IOT Journal: IoT security can be a real vulnerability, but it's also an opportunity. I've seen some IoT hardware players acquire security software companies recently, and Honeywell and Intel just announced a partnership through which they're integrating Intel Security's McAfee technology with Honeywell's Industrial Cyber Security Solutions for industrial IoT applications. Where are you seeing the most growth and potential in the IoT security market?
Lohrmann: At the moment, IoT is still a buzzword globally for many organizations with too much hype and plenty of confusion. In some cases, companies are just rebranding and marketing their latest version of a traditional product to become an IoT product. Nevertheless, the low-end health market—smart wristbands, etc.—and the higher-end smart-cities and industrial markets are taking the lead.
There is a lot of opportunity in integration of disparate systems and platforms. Industry needs to adopt common standards and business models for IoT, and it must address significant baseline issues regarding privacy and security. Sadly, far too many IoT devices are coming out with minimal security controls at all in their 1.0 versions.
As for advice: I've been telling security pros for more than two decades to "follow the money." The same applies with IoT: "Get on board the boats leaving the dock." As new products become hot sellers, there will be a huge need to securely configure, monitor and manage these IoT devices and platforms with security controls and, sadly, after-market enhancements to security that was not built in up front.
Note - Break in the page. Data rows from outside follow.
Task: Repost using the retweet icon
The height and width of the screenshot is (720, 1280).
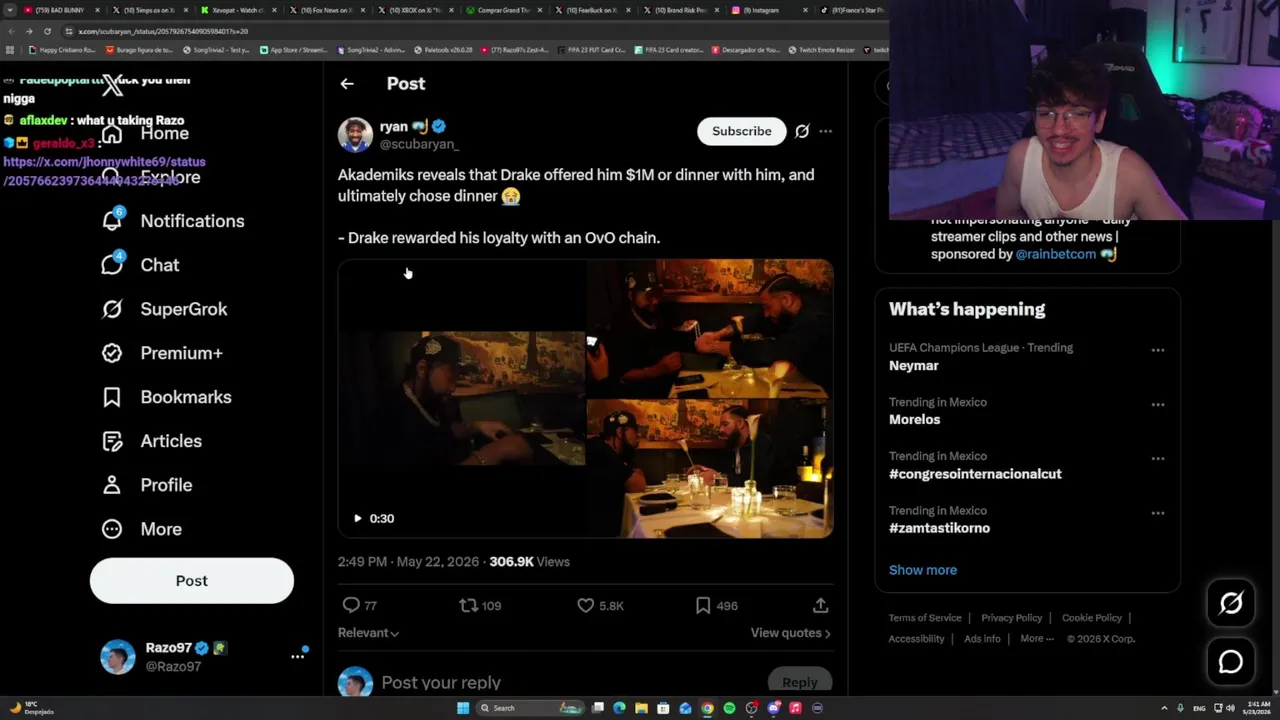Action: pyautogui.click(x=468, y=605)
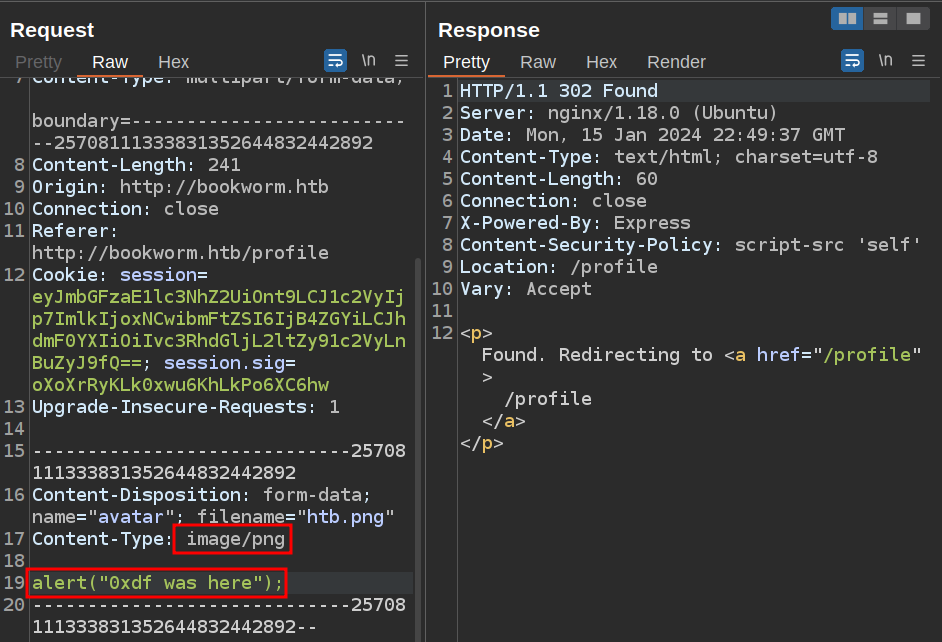Switch Request view to Pretty tab
Viewport: 942px width, 642px height.
[x=38, y=62]
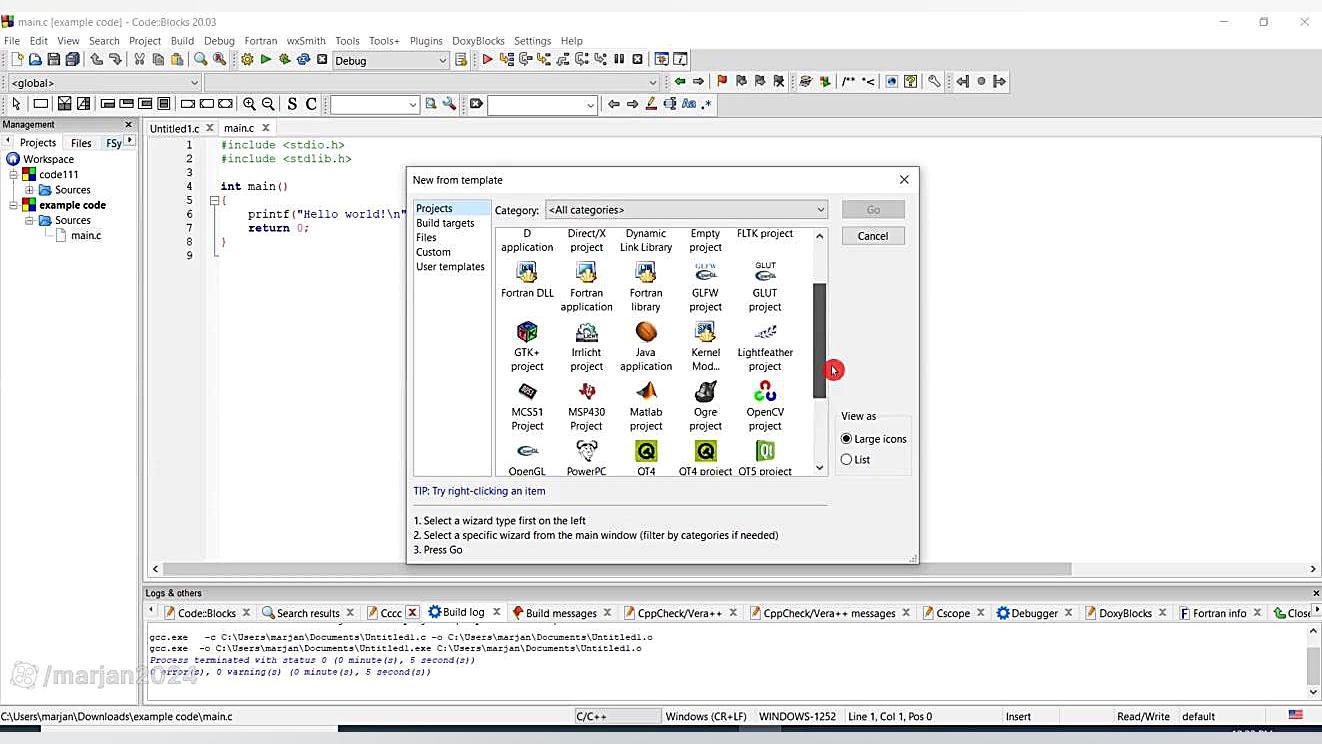This screenshot has width=1322, height=744.
Task: Enable the List view option
Action: [x=847, y=460]
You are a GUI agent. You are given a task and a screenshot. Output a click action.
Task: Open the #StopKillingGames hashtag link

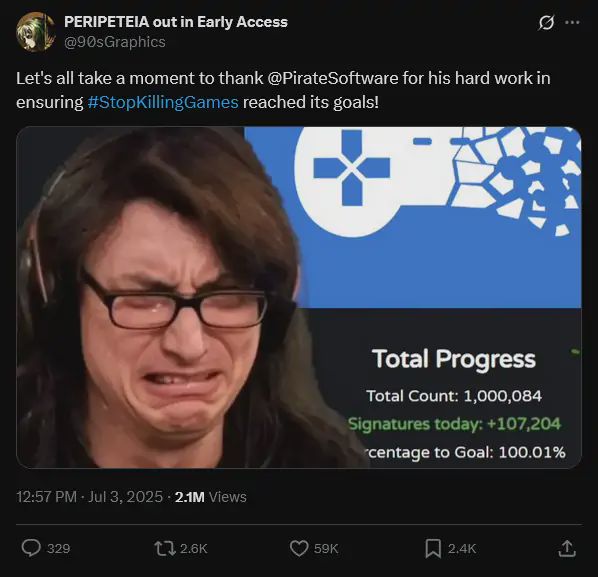pyautogui.click(x=163, y=102)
As far as connected cars, health care and smart homes, a lot of money is going into research and new, innovative opportunities, but consumer products, like smart appliances, are slower to take off in most markets due to high cost. The prices will start to drop in 2016 to 2017.
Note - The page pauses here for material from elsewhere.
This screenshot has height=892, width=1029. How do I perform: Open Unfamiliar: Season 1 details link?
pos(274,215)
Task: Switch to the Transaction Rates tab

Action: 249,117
The big auto companies, health-care products companies and large tech companies are investing heavily in IoT—such as Cisco reinventing itself as an IoT company.
IOT Journal: Google-owned Nest is likely the smart-home product best known by consumers. Last year, Google purchased DropCam, a maker of streaming security cameras for the home—and the subject of a widely cited hack. Nest recently announced the Nest Cam, the first new product to leverage the DropCam technology Google acquired. What do you think of the security and privacy protections that Nest uses?
Lohrmann: Like many IoT products, Nest has security holes. One of those reported vulnerabilities was a hardware backdoor that anyone with a USB port could use. I like this Black Hat presentation from 2014, which pointed out the strengths and weaknesses inherent in Nest at that time.
I would say that I have little doubt that Google will close the Nest security holes as quickly as they can. Nevertheless, there is no doubt that we will continue to see problems with Nest security and privacy features going forward.
I suspect that, taking a big step back, people will trust companies like Google and Microsoft more than smaller startup companies with their security, despite these setbacks, because of their name and the trust they have built with consumers. Where new companies are very successful, as Nest was before being acquired, I think you will see those companies acquired and rolled into the tech giants.
For example, look at the security and performance around Google's cloud offerings. Yes, there have been failures and even network outages. And yet, the overall use continues to grow dramatically. I predict we will see the same with IoT.